Short problem: Reproduce, character for character, the stretch from the line containing "The width and" through the line containing "Repost the post".

Provided data:
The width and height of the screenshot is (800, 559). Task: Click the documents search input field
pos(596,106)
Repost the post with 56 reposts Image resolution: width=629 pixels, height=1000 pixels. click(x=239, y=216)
==
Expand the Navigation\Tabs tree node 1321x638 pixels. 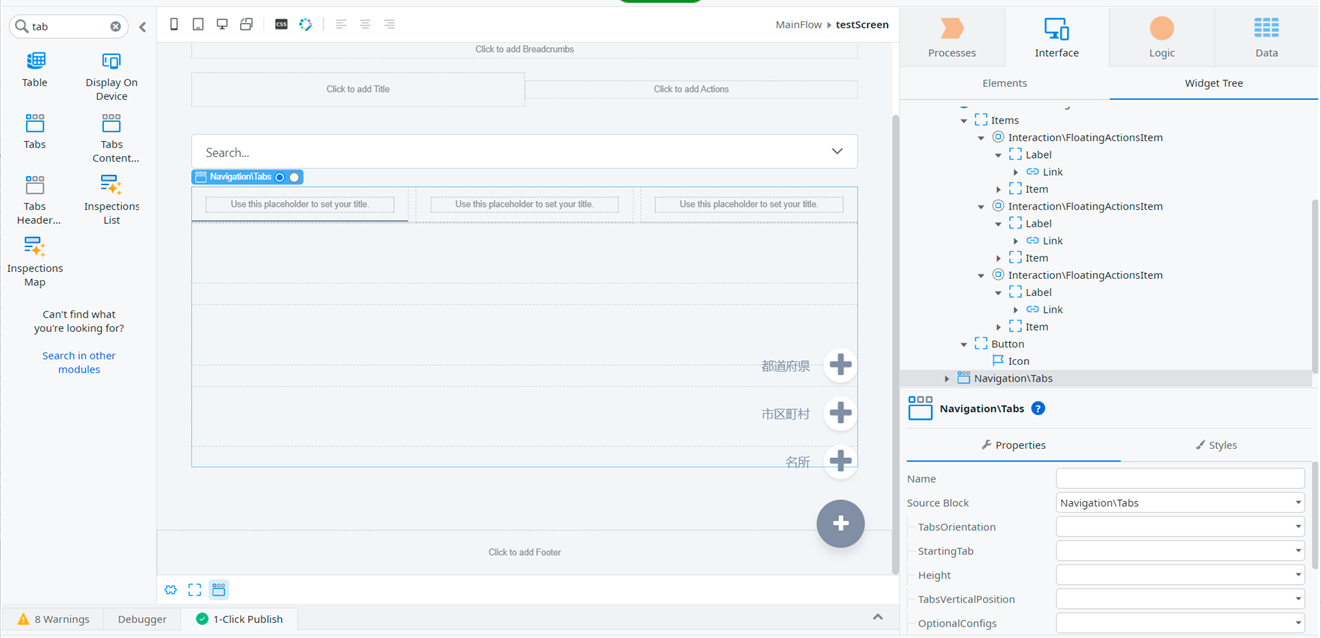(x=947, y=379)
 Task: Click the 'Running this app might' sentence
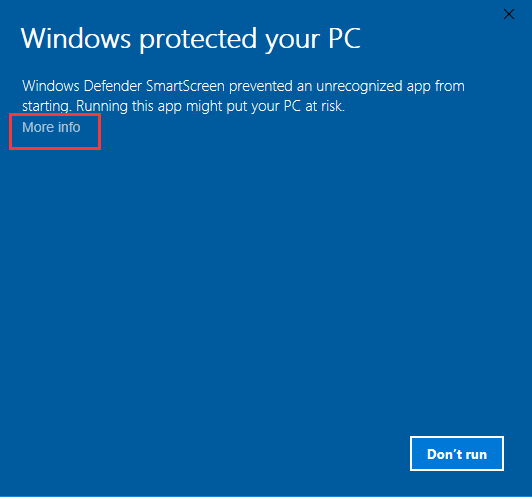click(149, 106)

Worked solution:
The width and height of the screenshot is (800, 559). Task: Click the documents search input field
pos(596,106)
Repost the post with 56 reposts Image resolution: width=629 pixels, height=1000 pixels. click(x=239, y=216)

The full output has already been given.